= PROBLEM DESCRIPTION =
Print all the entries verbatim.

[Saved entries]
===

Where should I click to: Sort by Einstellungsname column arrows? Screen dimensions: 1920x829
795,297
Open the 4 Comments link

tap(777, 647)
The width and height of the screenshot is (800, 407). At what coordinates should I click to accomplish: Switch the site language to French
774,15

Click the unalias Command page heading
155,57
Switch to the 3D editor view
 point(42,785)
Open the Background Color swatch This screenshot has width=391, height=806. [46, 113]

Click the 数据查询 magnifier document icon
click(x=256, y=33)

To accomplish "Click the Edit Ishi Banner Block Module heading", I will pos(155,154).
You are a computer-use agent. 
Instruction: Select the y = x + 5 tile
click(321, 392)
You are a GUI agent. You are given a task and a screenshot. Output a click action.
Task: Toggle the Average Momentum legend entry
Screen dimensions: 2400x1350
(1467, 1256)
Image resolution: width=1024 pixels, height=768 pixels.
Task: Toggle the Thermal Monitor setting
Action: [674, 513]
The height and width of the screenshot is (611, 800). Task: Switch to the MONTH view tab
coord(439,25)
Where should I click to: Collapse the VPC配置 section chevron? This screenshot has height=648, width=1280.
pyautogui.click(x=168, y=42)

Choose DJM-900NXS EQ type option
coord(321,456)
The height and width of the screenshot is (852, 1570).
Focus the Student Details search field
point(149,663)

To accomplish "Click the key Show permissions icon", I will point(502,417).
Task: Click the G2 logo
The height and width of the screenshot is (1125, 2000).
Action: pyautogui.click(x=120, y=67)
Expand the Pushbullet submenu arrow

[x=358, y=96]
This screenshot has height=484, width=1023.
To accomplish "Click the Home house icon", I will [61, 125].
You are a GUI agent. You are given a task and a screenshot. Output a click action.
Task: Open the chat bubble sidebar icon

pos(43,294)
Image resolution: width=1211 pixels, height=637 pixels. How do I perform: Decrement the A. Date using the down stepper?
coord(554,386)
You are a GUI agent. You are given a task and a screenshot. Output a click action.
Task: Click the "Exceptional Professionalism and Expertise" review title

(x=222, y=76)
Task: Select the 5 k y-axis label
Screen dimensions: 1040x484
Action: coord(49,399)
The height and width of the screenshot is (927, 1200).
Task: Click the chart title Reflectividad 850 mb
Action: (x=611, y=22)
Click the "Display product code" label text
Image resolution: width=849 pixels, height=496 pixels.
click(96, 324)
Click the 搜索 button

===

= EXERCISE RESULT =
Where should I click to: Sort by Einstellungsname column arrows? Screen dimensions: 1920x829
795,297
Open the 4 Comments link

tap(777, 647)
The width and height of the screenshot is (800, 407). At what coordinates should I click to accomplish: Switch the site language to French
774,15

Click the unalias Command page heading
155,57
Switch to the 3D editor view
 point(42,785)
Open the Background Color swatch This screenshot has width=391, height=806. [46, 113]

Click the 数据查询 magnifier document icon
click(x=256, y=33)

To accomplish "Click the Edit Ishi Banner Block Module heading", I will pos(155,154).
You are a computer-use agent. 
Instruction: Select the y = x + 5 tile
click(321, 392)
You are a GUI agent. You are given a task and a screenshot. Output a click action.
Task: Toggle the Average Momentum legend entry
Screen dimensions: 2400x1350
(1467, 1256)
Image resolution: width=1024 pixels, height=768 pixels.
Task: Toggle the Thermal Monitor setting
Action: [674, 513]
The height and width of the screenshot is (611, 800). Task: Switch to the MONTH view tab
coord(439,25)
Where should I click to: Collapse the VPC配置 section chevron? This screenshot has height=648, width=1280.
pyautogui.click(x=168, y=42)

Choose DJM-900NXS EQ type option
coord(321,456)
The height and width of the screenshot is (852, 1570).
Focus the Student Details search field
point(149,663)

To accomplish "Click the key Show permissions icon", I will point(502,417).
Task: Click the G2 logo
The height and width of the screenshot is (1125, 2000).
Action: pyautogui.click(x=120, y=67)
Expand the Pushbullet submenu arrow

[x=358, y=96]
This screenshot has height=484, width=1023.
To accomplish "Click the Home house icon", I will [61, 125].
You are a GUI agent. You are given a task and a screenshot. Output a click action.
Task: Open the chat bubble sidebar icon

pos(43,294)
Image resolution: width=1211 pixels, height=637 pixels. How do I perform: Decrement the A. Date using the down stepper?
coord(554,386)
You are a GUI agent. You are given a task and a screenshot. Output a click action.
Task: Click the "Exceptional Professionalism and Expertise" review title

(x=222, y=76)
Task: Select the 5 k y-axis label
Screen dimensions: 1040x484
Action: coord(49,399)
The height and width of the screenshot is (927, 1200).
Task: Click the chart title Reflectividad 850 mb
Action: (x=611, y=22)
Click the "Display product code" label text
Image resolution: width=849 pixels, height=496 pixels.
click(96, 324)
Click the 搜索 button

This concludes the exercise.